Segment Open

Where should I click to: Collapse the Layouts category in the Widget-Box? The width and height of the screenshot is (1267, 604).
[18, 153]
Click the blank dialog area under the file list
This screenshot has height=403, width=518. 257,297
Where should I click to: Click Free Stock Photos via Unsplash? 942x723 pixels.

Segment Closed
Segment Open

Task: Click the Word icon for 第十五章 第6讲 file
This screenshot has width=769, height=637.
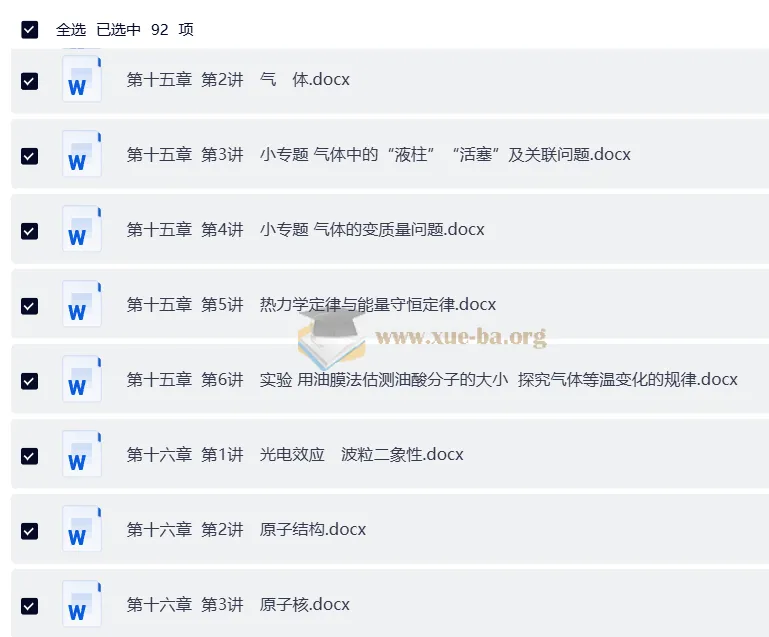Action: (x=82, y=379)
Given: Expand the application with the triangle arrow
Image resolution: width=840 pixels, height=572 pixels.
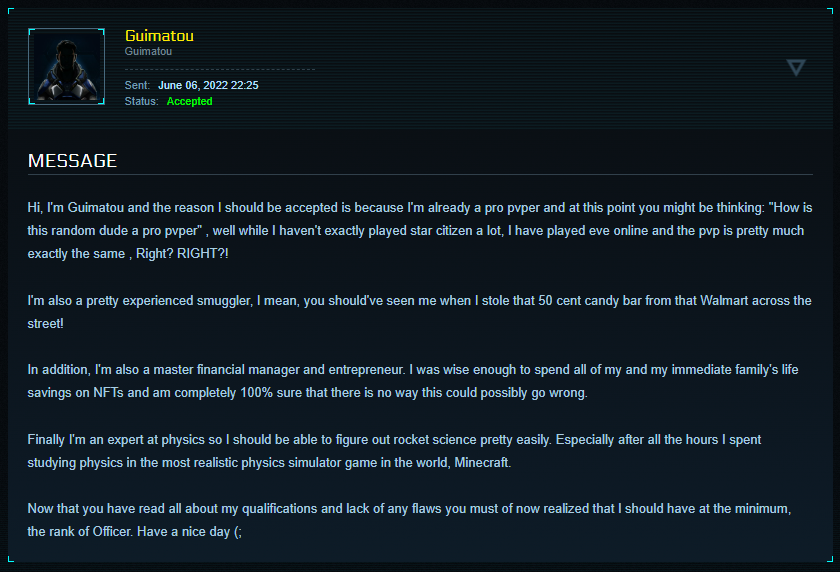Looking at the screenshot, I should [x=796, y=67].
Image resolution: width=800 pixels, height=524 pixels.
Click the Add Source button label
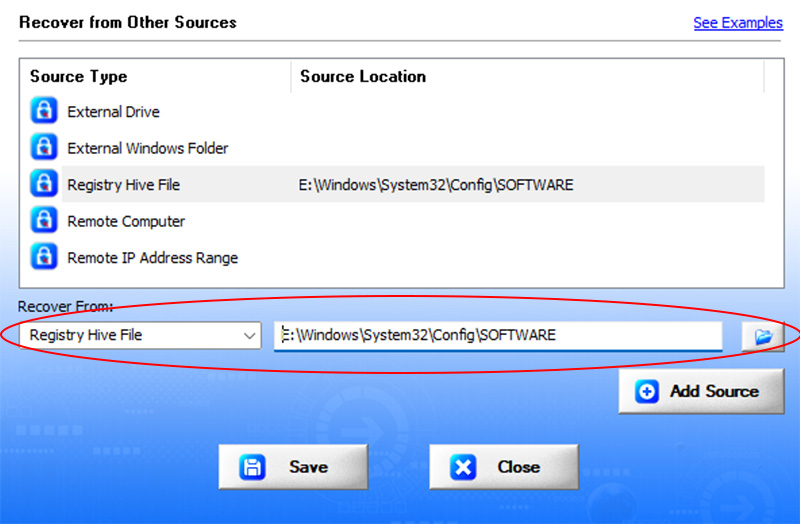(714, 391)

Segment Closed

# [EXERCISE PROMPT]
From the records above, repeat exactly the lines from the one with "Where should I click to: Collapse" through the one with "Where should I click to: Click", both included.

# [RESPONSE TO THIS TASK]
Where should I click to: Collapse the Layouts category in the Widget-Box? The width and height of the screenshot is (1267, 604).
[18, 153]
Click the blank dialog area under the file list
This screenshot has height=403, width=518. 257,297
Where should I click to: Click Free Stock Photos via Unsplash? 942x723 pixels.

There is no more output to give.